### The request
Retype the lines of the data below verbatim, omitting the pictures from your answer.

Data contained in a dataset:
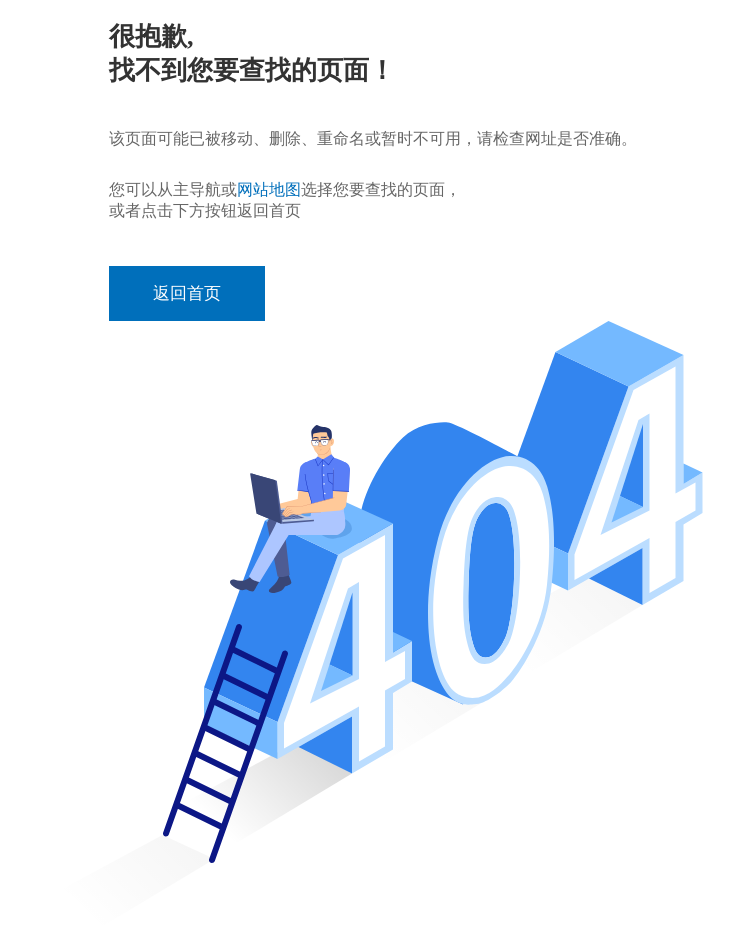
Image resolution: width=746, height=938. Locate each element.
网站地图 (269, 189)
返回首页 (187, 293)
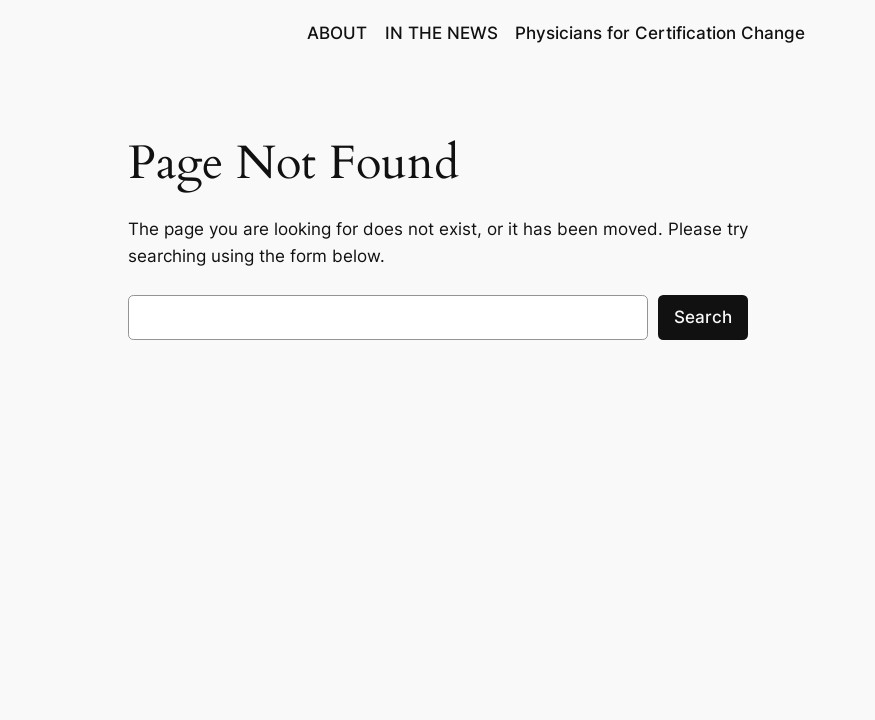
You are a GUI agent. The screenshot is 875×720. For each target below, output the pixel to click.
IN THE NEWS (441, 33)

### Correct response
Image resolution: width=746, height=938. Locate each element.
网站地图 (269, 189)
返回首页 (187, 293)
You are a GUI agent. The screenshot is 875×720. For each target below, output the pixel to click.
IN THE NEWS (441, 33)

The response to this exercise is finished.